The next day, Mother acted as she always had—brisk and clearheaded as she laid out the tasks. She was charming and talkative in the evening, smiling as always at her guests. While she and Golden Dove were busy during the party, I sneaked into Boulevard, opened the French doors just wide enough to push through the curtains and into my mother’s office. I turned on one gas lamp. I opened desk drawers, and one was filled with letters whose envelopes had embossed names of companies. I looked under her pillow, in the little cabinet next to her bed. I lifted the lid of her trunk at the foot of her bed. The smell of turpentine flew out. The source was two rolled-up paintings. I unfurled one and was astonished to see a portrait of Mother as a young girl. I placed it on the floor and smoothed it out. She was staring straight ahead, as if she were looking at me. Over her chest, she held a maroon cloth. Her pale back glowed like the cold warmth of the moon. Who painted this? Why had she been so scantily dressed?
I was about to look at the other painting when I was startled by the approaching laughter of Puffy Cloud. The door to Boulevard opened. I jumped to the side of the office, where she would not be able to see me. She cooed to a client to make himself comfortable. Of all nights for her to be overly popular! Puffy Cloud pulled the French doors closed. I hurriedly put the paintings back in the trunk and was about to turn down the lamp and leave when Golden Dove came into the room.

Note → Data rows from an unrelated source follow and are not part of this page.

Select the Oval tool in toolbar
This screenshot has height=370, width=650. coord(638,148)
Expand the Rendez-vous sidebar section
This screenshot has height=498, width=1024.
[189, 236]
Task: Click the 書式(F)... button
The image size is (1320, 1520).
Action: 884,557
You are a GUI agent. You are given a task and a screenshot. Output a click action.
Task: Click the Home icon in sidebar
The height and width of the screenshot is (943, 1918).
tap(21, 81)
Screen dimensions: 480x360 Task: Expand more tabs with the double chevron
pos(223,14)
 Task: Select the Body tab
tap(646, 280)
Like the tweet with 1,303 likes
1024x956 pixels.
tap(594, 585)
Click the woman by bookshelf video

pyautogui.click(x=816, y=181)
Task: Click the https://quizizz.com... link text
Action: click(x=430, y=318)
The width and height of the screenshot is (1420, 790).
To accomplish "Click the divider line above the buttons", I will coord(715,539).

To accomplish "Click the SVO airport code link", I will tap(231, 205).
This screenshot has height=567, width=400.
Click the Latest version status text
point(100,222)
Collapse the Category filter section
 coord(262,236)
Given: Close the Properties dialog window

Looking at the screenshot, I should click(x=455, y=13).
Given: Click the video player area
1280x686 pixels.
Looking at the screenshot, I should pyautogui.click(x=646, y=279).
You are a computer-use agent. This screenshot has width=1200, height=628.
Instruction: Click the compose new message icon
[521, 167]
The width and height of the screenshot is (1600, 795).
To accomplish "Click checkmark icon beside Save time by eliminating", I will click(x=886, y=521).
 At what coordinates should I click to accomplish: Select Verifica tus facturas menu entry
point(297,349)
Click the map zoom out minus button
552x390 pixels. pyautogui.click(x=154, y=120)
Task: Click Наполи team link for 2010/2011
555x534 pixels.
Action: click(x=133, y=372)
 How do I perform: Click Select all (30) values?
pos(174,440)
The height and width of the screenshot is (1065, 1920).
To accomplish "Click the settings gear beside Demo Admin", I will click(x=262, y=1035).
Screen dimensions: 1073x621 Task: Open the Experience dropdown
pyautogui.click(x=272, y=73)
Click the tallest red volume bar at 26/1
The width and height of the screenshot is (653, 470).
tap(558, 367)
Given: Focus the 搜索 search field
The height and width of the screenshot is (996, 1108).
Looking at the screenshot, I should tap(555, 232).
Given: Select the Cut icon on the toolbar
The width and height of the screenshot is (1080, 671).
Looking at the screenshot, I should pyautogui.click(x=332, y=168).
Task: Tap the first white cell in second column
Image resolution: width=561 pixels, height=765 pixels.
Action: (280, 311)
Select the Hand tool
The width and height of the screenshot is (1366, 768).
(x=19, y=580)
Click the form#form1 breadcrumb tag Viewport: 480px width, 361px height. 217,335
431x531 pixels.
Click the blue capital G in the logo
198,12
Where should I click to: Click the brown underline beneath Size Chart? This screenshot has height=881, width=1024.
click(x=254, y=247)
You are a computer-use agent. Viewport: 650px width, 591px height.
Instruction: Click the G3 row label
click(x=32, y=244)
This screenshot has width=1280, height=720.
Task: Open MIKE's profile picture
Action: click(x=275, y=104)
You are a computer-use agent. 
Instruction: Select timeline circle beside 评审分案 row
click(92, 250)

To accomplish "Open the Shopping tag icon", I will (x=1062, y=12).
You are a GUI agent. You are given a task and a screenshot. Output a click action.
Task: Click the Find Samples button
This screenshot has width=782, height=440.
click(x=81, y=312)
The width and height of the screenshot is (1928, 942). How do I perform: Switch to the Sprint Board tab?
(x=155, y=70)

We both gasped at the same time. Before she could speak, I asked if she had seen Carlotta. As if she had heard me, Carlotta let out a loud wail behind the doors of Boulevard. Puffy Cloud cursed, “I thought that damn cat was a headless ghost!” I went to the French doors and opened them slightly, and Carlotta darted in.
With Carlotta in my arms, I quickly went downstairs to the party, thinking I might spot my father lurking among the guests. But then I realized my father would not have dared show his face there. My mother would have scratched his eyes out. I looked at the guests and played a game of pretend—imagining one man after another was my father. I picked out the traits I liked—the ones who laughed easily, who wore the best clothes, who received the most respect, who winked at me. And then my eye landed on a man with a pinched and unfriendly expression, and another whose face was so pink he looked like he was about to explode.
In bed, before falling asleep each night, I imagined different versions of my father: handsome or ugly, well respected or loathed by all. I imagined he had loved me very much. I imagined he never had.
A MONTH AFTER my eighth birthday, I entered the common room to have breakfast with the Cloud Beauties and their attendants. I went to sit in my usual spot at the table. But I found that the newest courtesan, Misty Cloud, had placed her bottom on my chair. I glowered, and she returned a glance of indifference. She had miniature features set in a plump, round face, which men found attractive for some reason. To me, she had the ugly face of a baby pasted onto the yellow moon.
“This is my chair,” I said.
“Oyo! Your chair? Is it carved with your name? Is there an official decree?” She pretended to inspect the arms and legs. “I don’t see your name seal. All the chairs are the same.”
My temples were beating hard. “It’s my chair.”